2. Descriptive statistics.

3. Build a logistic regression based classifier using the training data.

4. Build a classification tree on the training data.

As an alternative to logistic regression, we can use a "classification tree" to classify loans according whether or not they are likely to have an "A" or "B" grade. A widely used implementation of decision trees in R is the rpart library in R. rpart stands for "Recursive partitioning and regression trees". Install the rpart package and don't forget to use the library command to include the library wherever you are executing your code.

library(rpart)

The syntax for running a classification tree using the rpart library is similar to that of a regression. For example, if your data set is called loans and, within that data set, you have a binary dependent variable y that you are trying to predict using two predictors x1 and x2, the R command to build a classification model using rpart would have the following syntax.

fit = rpart(y ~ x1 + x2, data = loans, method = "class")

In this example, the method option in this call tells rpart that this is a classification tree, which has binary outcomes, not a regression tree, which has continuous outcomes. To visualize the classification tree you have built:

plot(fit) 
text(fit)

If you are having trouble with the tree visualization, you may want to explore other packages, such as rpart.plot, that do a much better job with decision tree visualization.
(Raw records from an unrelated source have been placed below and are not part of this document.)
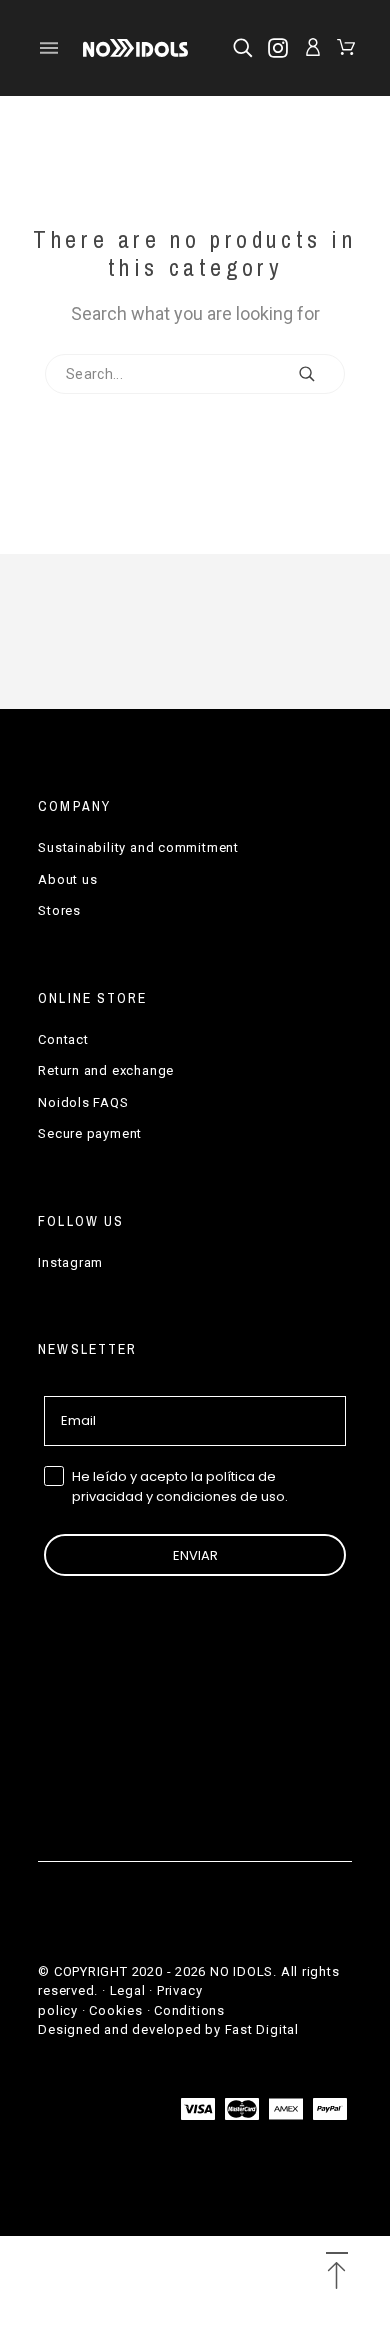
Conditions (189, 2010)
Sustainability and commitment (138, 847)
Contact (63, 1039)
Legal (128, 1990)
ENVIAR (195, 1555)
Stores (59, 910)
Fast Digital (262, 2029)
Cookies (115, 2010)
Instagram (70, 1262)
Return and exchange (106, 1070)
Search (320, 374)
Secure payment (90, 1133)
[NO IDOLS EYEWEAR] (136, 47)
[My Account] (313, 47)
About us (67, 879)
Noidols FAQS (83, 1102)
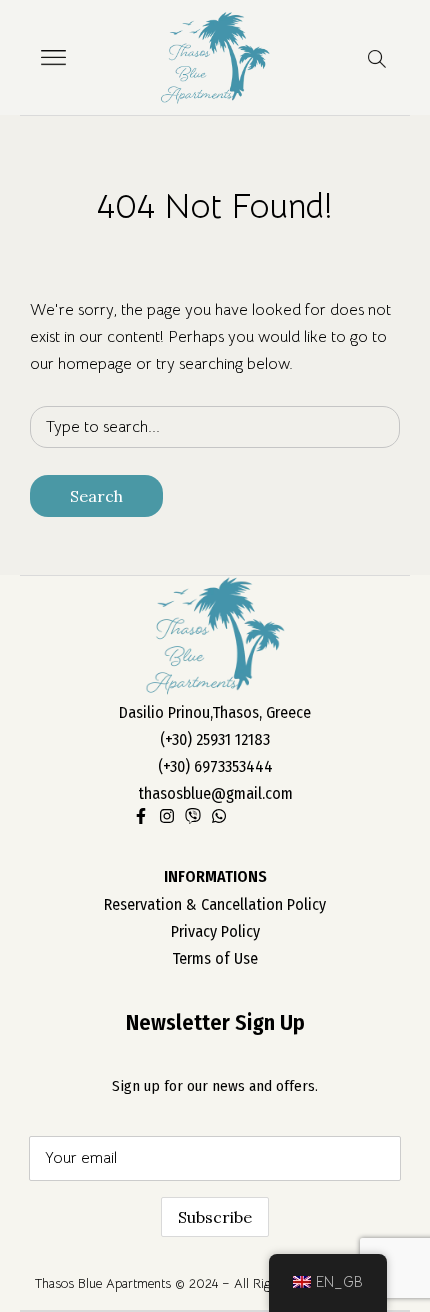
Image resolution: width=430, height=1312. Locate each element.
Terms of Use (215, 958)
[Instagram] (167, 816)
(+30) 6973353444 (215, 766)
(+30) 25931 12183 (215, 739)
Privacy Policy (215, 931)
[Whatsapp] (219, 816)
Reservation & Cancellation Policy (215, 904)
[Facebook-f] (141, 816)
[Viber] (193, 816)
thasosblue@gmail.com (215, 793)
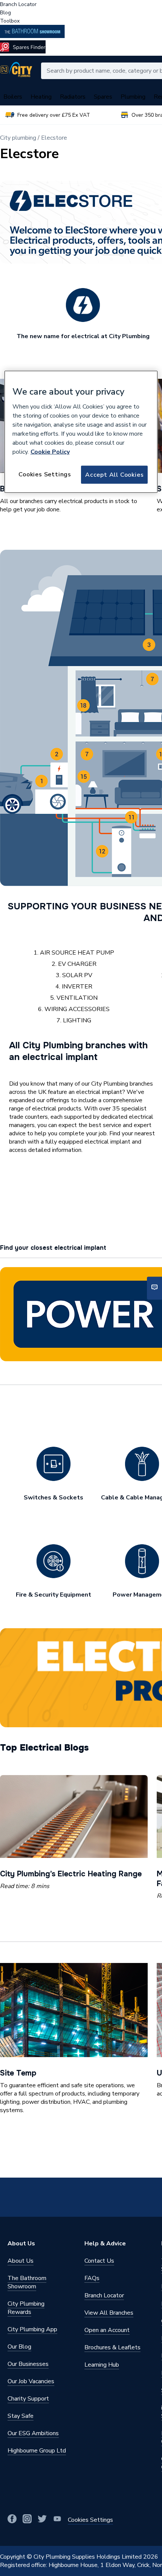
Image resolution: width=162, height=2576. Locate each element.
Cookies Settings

Now that you have built this classification tree, you can predict values in the same way as with regression, using the predict command. The result (in this case, stored in the vector z) will hold the binary values that indicate whether your classification tree predicts whether or not a loan will be high grade.

z = predict(fit, type="class")

Using the accuracy metric described above, is this machine learning based classifier more or less accurate than the one based in logistic regression?

5. Compute performance on the test data.

Classifiers such as the ones described above are built on training data (e.g. historical data), where the “correct” answers are available so that the model can be calibrated. Once you are happy with their performance, their performance is assessed on test data where the correct answers are generally not available (e.g. future data). In general, the classifier will not perform as well on the test data as it did on the training data, because it was calibrated for optimal performance on the training data.